Y	Hacker News new \| ask \| show \| jobs

by jwr 4465 days ago

That's not good advice. Whether you need to use assembly depends on the particular situation at hand.

Here's a practical example: as a result of redesigning the algorithm to use fixed-point and implementing it in assembly, I got it to run 600x faster than the initial C version. Big O complexity was the same, the difference was in the constant factor. But the constant factor matters! In my case, it meant that you could get your computation done in half a day instead of a year.

Yes, it took me 3 weeks to get the algorithm implemented, instead of a single day, but even so — it was definitely worth it.

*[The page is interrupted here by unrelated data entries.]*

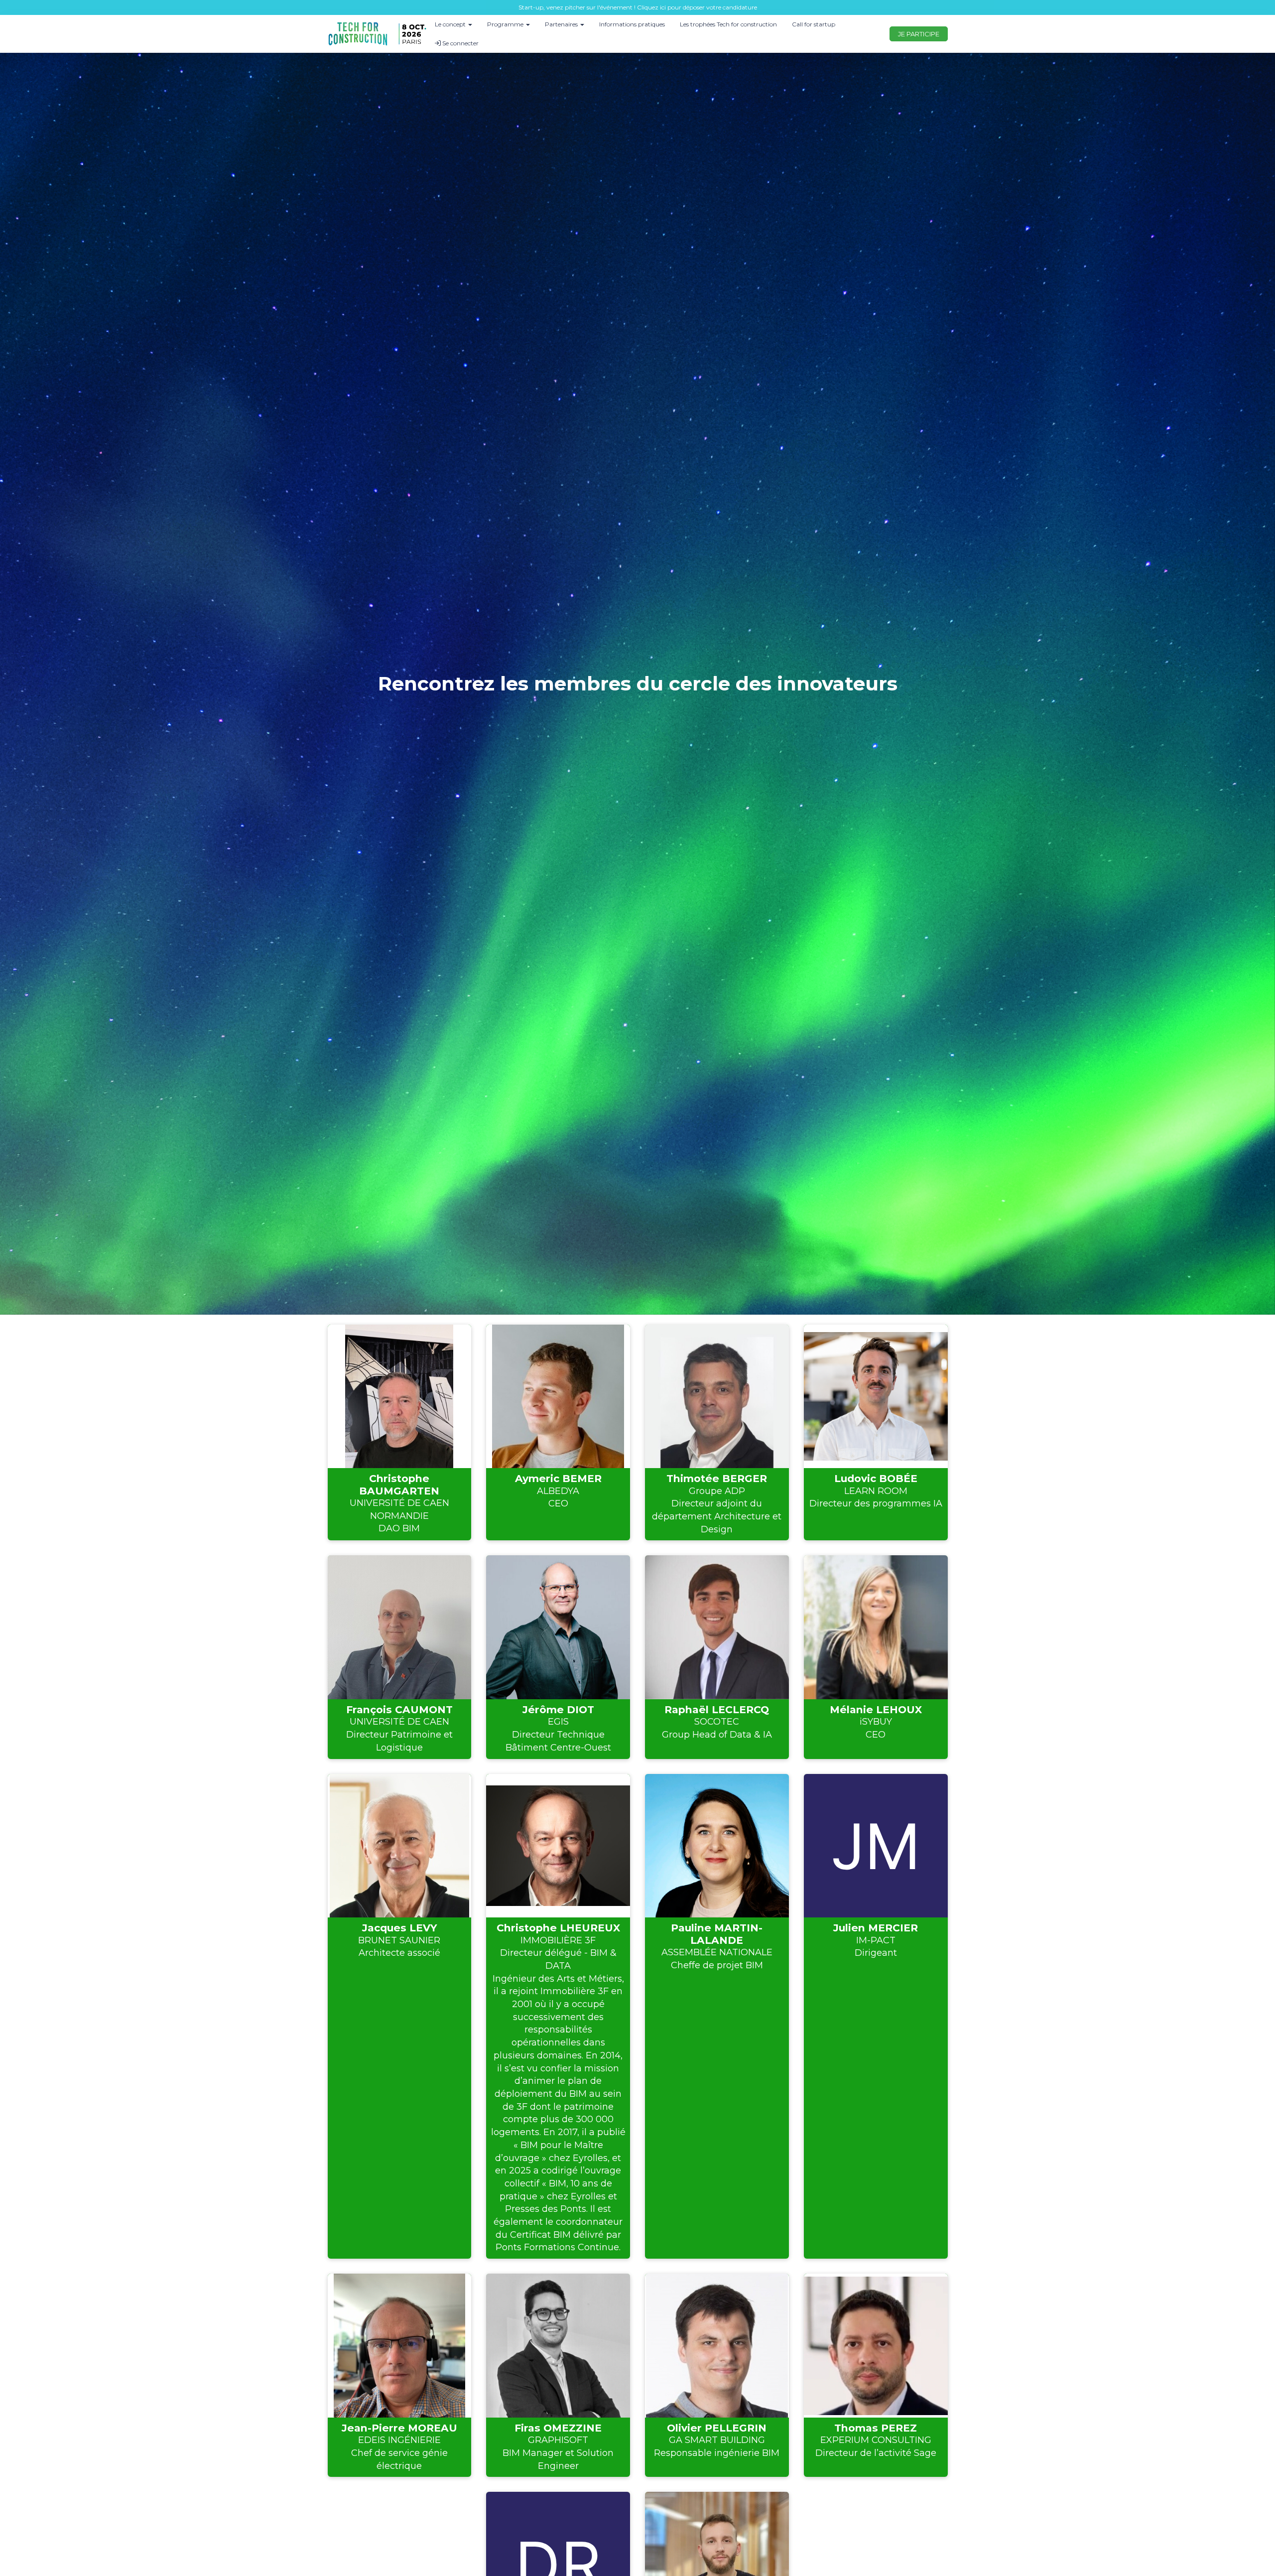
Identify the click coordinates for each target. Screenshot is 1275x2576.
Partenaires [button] (562, 24)
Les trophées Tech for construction (728, 24)
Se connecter (460, 43)
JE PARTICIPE (918, 34)
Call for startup (813, 24)
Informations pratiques (632, 24)
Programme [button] (506, 24)
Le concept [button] (451, 24)
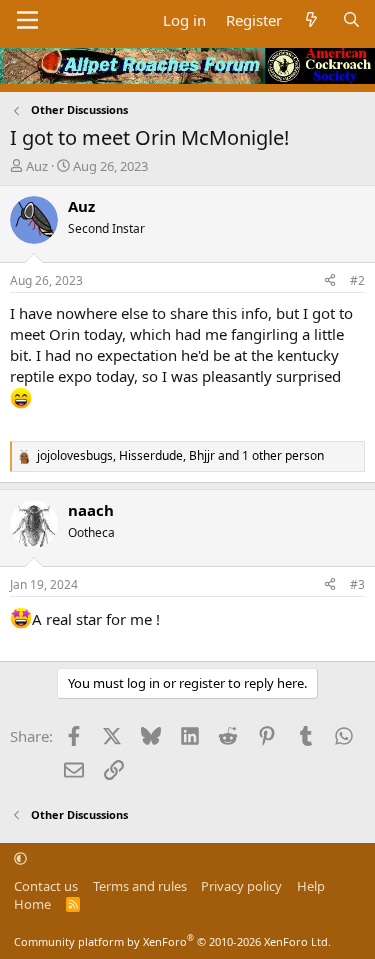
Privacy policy (241, 886)
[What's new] (311, 20)
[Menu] (27, 20)
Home (32, 904)
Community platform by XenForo (172, 941)
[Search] (351, 20)
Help (311, 886)
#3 (357, 584)
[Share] (330, 281)
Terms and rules (140, 886)
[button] (20, 858)
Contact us (46, 886)
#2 (357, 280)
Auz (37, 166)
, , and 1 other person (180, 456)
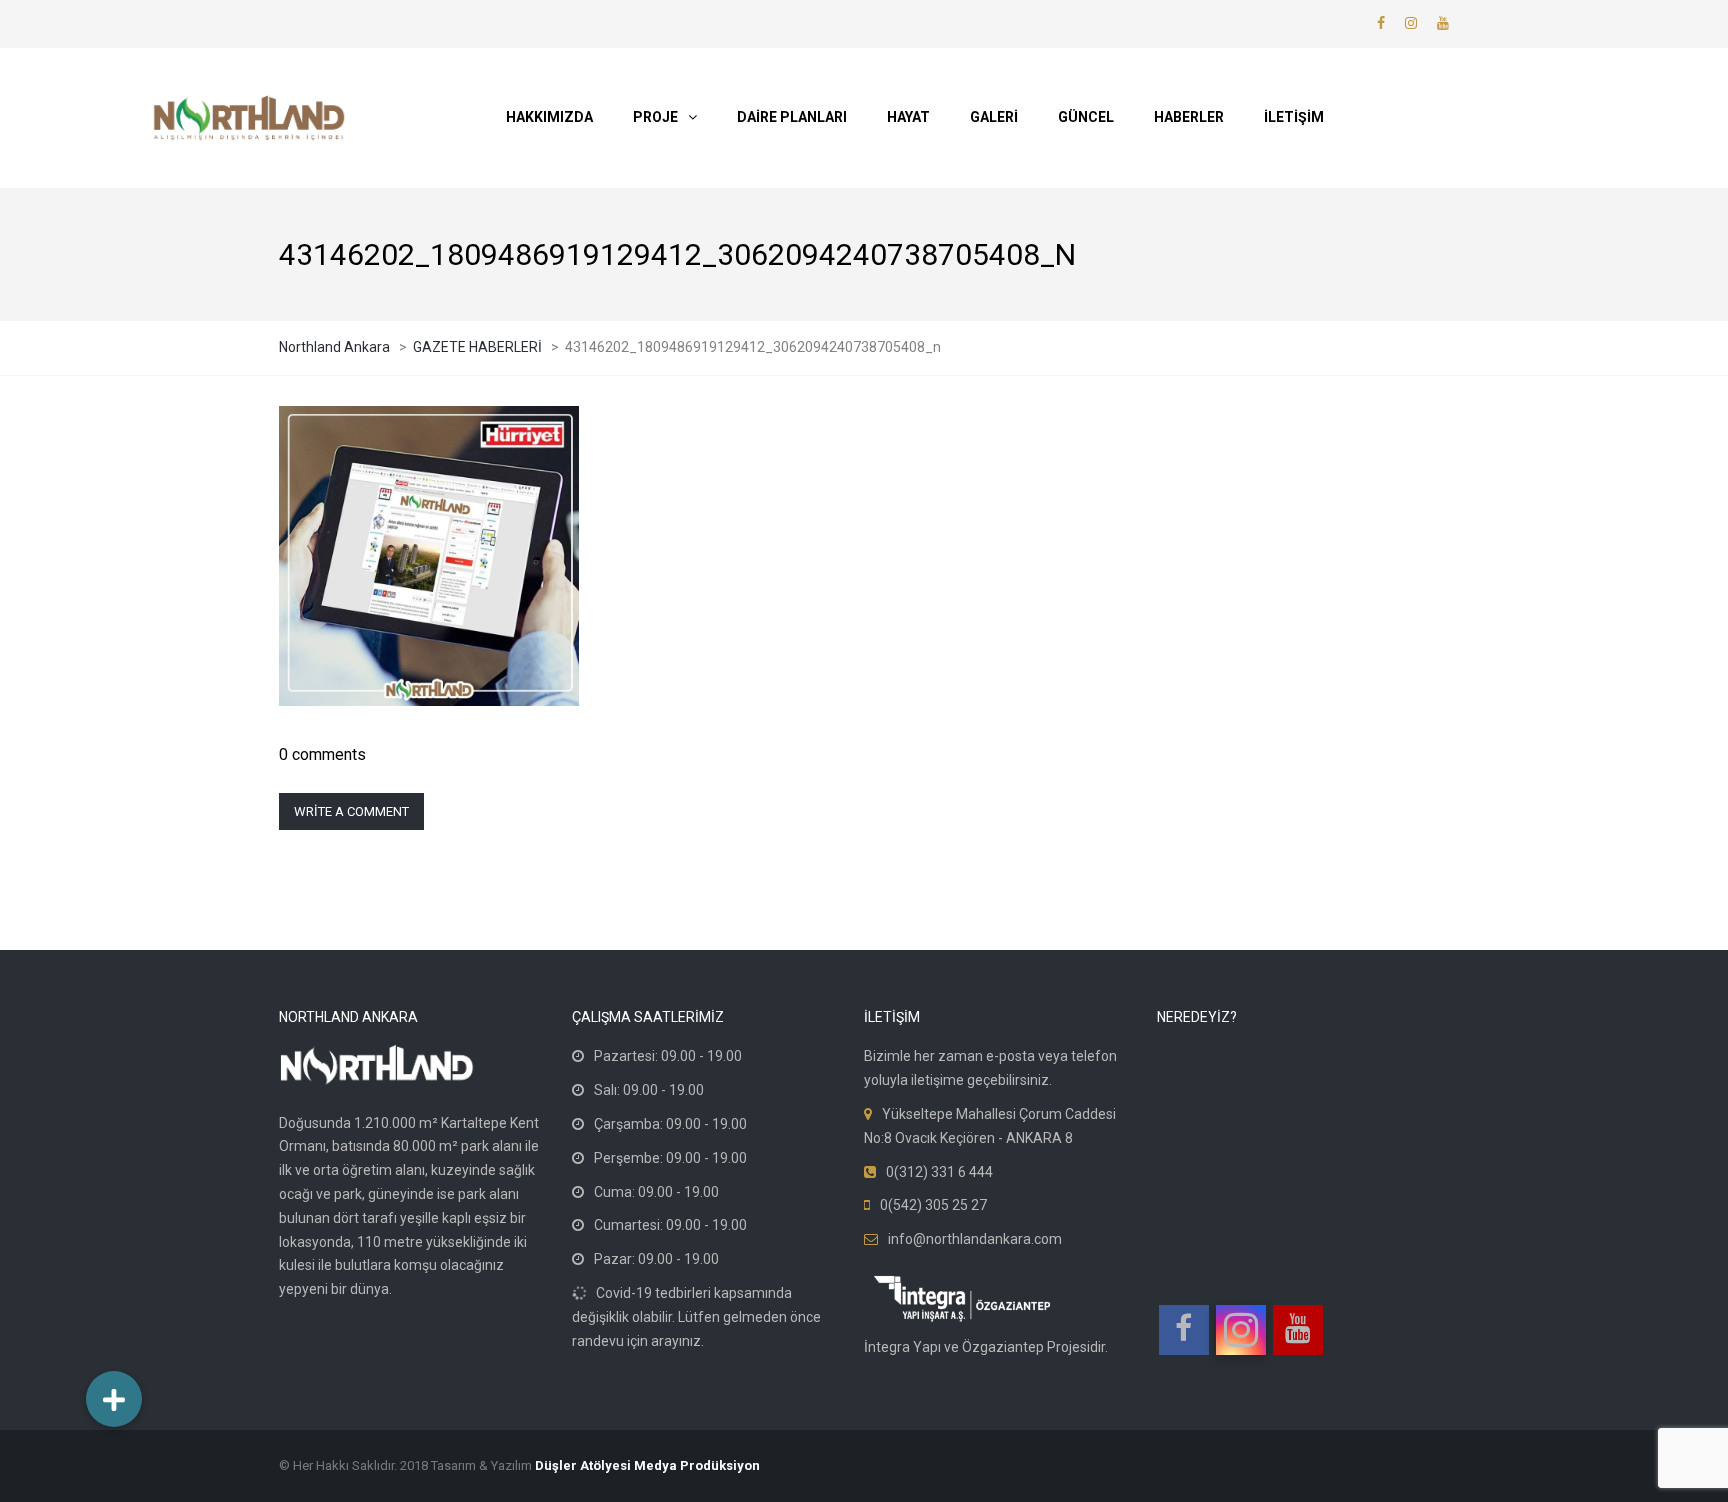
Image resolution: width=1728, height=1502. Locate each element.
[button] (114, 1399)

And in many cases even a 3-fold improvement in speed is important, if you have long-running calculations.

1 comments

graphene 4465 days ago

That bit about fixed point is exremely interesting.. I found your blog post about the project you're (I think) referring to (http://jan.rychter.com/enblog/2009/12/4/x86-assembly-encount...), but it doesn't mention the fixed point part.

Not knowing too much about processor architecture, I don't understand how fixed point can be much faster, since floating point ops are implemented in hardware.. I presume you used integer operations on your fixed point values, but could you explain a bit why it ends up being much faster than floating point?

link

jwr 4465 days ago

It all depends on how precise your fixed point values need to be. If you can squeeze them into 8 bits (I could), you can use SSE 128-bit registers to operate on 16 values at a time. It gets even better with AVX, although that wasn't available to me at the time.

So the speedup is not just from going to fixed point, but from managing to use the vector instructions.

link